CSGA semantic graph of symbols, references, and domain clusters.
SkeletonsStructural outlines (signatures only) of every file.
Spec AlignmentA mapping of product requirements to existing code artifacts.

Layer 2 runs per-task, just-in-time. It narrows the global Layer 1 index into a context package sized for one task’s context window. Outputs are written to .speed/features/{feature}/context/task-{id}/.

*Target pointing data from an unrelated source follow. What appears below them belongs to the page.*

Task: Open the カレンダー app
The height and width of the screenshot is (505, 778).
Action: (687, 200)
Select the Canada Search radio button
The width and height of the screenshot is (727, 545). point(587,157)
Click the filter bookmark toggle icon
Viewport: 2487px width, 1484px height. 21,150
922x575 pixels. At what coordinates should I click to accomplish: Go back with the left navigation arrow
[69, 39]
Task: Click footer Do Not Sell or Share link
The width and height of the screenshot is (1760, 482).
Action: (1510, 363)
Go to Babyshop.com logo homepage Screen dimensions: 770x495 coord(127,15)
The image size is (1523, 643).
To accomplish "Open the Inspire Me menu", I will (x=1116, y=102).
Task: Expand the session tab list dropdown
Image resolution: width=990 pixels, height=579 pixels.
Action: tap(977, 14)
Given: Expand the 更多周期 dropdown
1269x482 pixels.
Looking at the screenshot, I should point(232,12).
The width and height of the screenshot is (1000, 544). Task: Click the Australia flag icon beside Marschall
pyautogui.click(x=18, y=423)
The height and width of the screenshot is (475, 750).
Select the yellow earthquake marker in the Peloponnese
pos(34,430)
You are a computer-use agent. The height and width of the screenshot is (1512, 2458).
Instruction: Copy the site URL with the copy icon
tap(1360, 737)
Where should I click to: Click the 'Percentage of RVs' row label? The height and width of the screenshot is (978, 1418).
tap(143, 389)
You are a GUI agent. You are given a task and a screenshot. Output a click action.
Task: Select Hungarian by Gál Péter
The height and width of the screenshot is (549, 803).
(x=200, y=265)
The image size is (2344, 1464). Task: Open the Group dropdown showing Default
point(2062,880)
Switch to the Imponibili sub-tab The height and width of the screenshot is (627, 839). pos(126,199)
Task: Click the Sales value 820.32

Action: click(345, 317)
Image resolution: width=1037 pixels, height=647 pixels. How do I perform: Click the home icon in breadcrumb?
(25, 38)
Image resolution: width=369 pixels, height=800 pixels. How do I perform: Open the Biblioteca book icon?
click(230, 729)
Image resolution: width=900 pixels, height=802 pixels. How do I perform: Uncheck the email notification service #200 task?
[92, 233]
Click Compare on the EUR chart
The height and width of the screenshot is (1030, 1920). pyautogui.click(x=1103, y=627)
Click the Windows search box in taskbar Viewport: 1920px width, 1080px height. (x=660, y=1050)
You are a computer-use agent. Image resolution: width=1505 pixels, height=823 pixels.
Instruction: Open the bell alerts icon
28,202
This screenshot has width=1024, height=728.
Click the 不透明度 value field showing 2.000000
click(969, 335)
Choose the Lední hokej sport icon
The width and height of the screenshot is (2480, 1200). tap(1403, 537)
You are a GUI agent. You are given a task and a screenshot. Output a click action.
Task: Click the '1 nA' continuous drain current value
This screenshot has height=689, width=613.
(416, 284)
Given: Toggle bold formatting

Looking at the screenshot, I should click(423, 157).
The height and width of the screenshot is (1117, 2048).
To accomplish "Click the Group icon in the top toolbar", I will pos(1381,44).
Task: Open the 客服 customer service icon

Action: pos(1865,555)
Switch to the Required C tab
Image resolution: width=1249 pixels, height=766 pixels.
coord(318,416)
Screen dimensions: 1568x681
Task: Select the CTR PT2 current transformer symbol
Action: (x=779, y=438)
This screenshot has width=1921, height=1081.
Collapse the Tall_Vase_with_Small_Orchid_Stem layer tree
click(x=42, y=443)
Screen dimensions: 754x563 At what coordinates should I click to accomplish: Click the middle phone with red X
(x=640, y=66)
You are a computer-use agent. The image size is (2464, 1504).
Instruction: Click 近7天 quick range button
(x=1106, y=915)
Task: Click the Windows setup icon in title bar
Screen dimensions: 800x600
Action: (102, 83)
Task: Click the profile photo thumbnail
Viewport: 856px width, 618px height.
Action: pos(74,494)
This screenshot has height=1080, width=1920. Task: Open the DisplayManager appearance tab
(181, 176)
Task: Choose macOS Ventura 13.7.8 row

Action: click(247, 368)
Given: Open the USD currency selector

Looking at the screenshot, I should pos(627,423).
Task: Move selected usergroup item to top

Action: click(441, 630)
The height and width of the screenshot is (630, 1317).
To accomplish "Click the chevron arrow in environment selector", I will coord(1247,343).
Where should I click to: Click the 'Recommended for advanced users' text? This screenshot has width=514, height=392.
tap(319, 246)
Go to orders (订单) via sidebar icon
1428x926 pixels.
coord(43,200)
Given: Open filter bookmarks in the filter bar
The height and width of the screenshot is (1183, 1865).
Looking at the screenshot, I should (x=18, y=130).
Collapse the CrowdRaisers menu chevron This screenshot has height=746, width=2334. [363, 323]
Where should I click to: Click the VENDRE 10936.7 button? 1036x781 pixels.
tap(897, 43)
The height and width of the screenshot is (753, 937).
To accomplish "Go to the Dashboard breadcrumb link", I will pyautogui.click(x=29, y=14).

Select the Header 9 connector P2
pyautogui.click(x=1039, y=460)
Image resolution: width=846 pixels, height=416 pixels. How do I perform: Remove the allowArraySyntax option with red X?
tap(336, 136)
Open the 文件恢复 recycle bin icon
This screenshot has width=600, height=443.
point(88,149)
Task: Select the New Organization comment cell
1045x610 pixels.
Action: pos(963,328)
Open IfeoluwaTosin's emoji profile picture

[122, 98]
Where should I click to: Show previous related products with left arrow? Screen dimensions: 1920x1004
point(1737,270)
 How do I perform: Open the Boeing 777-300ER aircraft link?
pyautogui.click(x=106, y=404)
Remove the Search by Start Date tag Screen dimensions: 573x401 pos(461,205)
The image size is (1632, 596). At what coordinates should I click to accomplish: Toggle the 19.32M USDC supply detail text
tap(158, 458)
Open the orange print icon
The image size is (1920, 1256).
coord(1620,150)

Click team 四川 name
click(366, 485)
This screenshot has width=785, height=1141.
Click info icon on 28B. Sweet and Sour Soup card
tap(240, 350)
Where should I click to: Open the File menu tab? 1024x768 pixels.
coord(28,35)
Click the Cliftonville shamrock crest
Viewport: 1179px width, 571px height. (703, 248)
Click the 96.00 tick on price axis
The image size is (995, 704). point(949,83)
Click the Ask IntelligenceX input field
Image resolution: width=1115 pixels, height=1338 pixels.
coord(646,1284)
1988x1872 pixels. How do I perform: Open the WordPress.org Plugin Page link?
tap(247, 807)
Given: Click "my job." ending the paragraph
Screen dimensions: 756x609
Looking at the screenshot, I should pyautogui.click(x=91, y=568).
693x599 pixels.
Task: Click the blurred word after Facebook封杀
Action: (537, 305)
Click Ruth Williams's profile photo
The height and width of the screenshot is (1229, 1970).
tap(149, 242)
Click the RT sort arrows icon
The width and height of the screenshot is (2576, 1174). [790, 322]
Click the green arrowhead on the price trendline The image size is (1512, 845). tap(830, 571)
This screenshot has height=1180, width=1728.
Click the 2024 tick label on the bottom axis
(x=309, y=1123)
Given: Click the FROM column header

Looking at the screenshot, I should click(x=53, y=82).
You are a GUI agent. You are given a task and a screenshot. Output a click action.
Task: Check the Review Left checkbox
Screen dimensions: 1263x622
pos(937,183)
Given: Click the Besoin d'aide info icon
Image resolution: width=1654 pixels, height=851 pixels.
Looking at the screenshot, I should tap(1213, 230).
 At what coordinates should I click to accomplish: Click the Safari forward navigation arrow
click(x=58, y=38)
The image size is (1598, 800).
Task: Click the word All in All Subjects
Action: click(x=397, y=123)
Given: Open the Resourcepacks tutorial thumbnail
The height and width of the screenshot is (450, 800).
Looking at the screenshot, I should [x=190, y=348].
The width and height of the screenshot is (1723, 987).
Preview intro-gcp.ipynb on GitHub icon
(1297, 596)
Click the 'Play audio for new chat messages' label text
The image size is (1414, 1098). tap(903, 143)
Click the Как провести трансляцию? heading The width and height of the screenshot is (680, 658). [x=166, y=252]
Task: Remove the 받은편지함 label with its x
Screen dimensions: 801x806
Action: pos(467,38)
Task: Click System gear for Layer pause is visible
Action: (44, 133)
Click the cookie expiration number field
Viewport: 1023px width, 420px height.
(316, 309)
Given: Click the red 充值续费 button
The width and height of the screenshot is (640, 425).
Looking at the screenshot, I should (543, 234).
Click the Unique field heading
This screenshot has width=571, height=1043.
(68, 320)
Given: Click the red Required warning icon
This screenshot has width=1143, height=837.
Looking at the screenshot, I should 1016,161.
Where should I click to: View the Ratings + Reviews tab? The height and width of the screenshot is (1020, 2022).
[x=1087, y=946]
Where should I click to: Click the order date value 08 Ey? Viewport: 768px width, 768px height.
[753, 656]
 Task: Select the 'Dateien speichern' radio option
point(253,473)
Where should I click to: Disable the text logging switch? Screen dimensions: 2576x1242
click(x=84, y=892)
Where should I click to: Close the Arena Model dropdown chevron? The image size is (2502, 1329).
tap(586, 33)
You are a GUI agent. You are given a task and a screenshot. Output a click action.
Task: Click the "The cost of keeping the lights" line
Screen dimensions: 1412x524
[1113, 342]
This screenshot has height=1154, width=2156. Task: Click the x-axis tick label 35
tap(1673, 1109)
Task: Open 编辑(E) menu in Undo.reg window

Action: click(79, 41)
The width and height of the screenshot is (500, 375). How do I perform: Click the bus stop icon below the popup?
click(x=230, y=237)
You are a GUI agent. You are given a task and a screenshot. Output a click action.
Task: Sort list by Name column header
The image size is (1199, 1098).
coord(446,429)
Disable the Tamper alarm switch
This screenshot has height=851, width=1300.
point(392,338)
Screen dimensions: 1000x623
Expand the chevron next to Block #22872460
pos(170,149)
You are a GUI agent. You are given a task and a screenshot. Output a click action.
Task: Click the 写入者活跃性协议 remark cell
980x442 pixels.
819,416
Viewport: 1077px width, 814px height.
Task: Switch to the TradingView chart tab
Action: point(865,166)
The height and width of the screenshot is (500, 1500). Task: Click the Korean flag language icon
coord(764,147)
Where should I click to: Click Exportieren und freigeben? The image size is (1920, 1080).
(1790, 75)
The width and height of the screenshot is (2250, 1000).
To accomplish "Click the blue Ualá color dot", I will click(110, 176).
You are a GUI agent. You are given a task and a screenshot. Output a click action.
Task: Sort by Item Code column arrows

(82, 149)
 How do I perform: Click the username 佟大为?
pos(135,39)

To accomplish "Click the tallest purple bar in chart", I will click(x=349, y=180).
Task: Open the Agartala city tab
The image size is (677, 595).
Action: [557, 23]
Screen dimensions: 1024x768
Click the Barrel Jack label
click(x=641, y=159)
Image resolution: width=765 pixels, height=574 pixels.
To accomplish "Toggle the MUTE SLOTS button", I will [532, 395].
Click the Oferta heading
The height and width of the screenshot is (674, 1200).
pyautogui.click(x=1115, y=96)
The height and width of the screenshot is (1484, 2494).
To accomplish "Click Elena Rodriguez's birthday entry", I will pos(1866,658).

Scoping Process: Dynamic graph walk isolating task-specific nodes

  1. Symbol Resolution: Resolves all files_touched from the task definition to their corresponding symbols in the CSG.
  2. Graph Walk: Breadth-first search on the reference graph. The delivery strategy depends on graph distance from the task’s touched files:
DistanceDeliveryRationale
0 hops (files_touched)Full content, never cutThe files the task will modify. Inviolable.
1 hopFull content (downgrade to skeleton if >2000 lines)Direct callers/callees the agent needs to understand.
2 hopsSkeleton onlyInterface awareness without consuming the token budget.
3+ hopsDroppedDistant code unlikely to be relevant.
  1. Decision Collection: Upstream decisions and architectural concerns from completed dependency tasks are injected into the task context.
  2. Spec Narrowing: Filters global spec-alignment claims down to the specific symbols relevant to the current task.
  3. Budget Balancing: Applies the token budget. The cut strategy preserves the most valuable context:
    • Never cut files_touched (distance 0).
    • Drop 2-hop files first.
    • Downgrade large 1-hop files from full content to skeletons.
    • Truncate the most distant skeletons as a last resort, leaving a pointer for the agent to use a “Read” tool if necessary.

Every cut is recorded in budget.json with the file path, original tier, downgraded tier, tokens saved, and reason. The failure classification system uses this data to detect context_cut failures.

Each task’s budget is split across three dimensions plus a reserve:

DimensionDefaultContents
code_context60% of totalFull source for touched files, skeletons for neighbors.
task_context15%Upstream decisions, dependency data, cross-cutting concerns.
spec_context15%Relevant requirements and alignment status.
reserve10%Headroom for agent tool outputs during execution.

The total budget is per-stage (developer, reviewer, coherence, etc.) and configured in speed.toml.

Layer 3 consists of stage-specific assembly functions. Each function accepts the Layer 2 artifacts and projects them into a markdown prompt.

Every assembly follows the Context before Content principle:

  1. Identity: What this task is and why it exists.
  2. Constraints: Assumptions, cross-cutting concerns, and budget warnings.
  3. Material: The pre-loaded code, diffs, and analysis.
  4. Traceability: Spec references and current alignment status.
FunctionPrimary Responsibility
assemble_architectGlobal mapping and decomposition.
assemble_verifierValidating the plan against requirements.
assemble_developerImplementing the task using scoped context.
assemble_reviewerAuditing the diff against criteria.
assemble_coherenceEnsuring cross-task consistency.
assemble_debuggerRoot cause analysis with budget logs and context.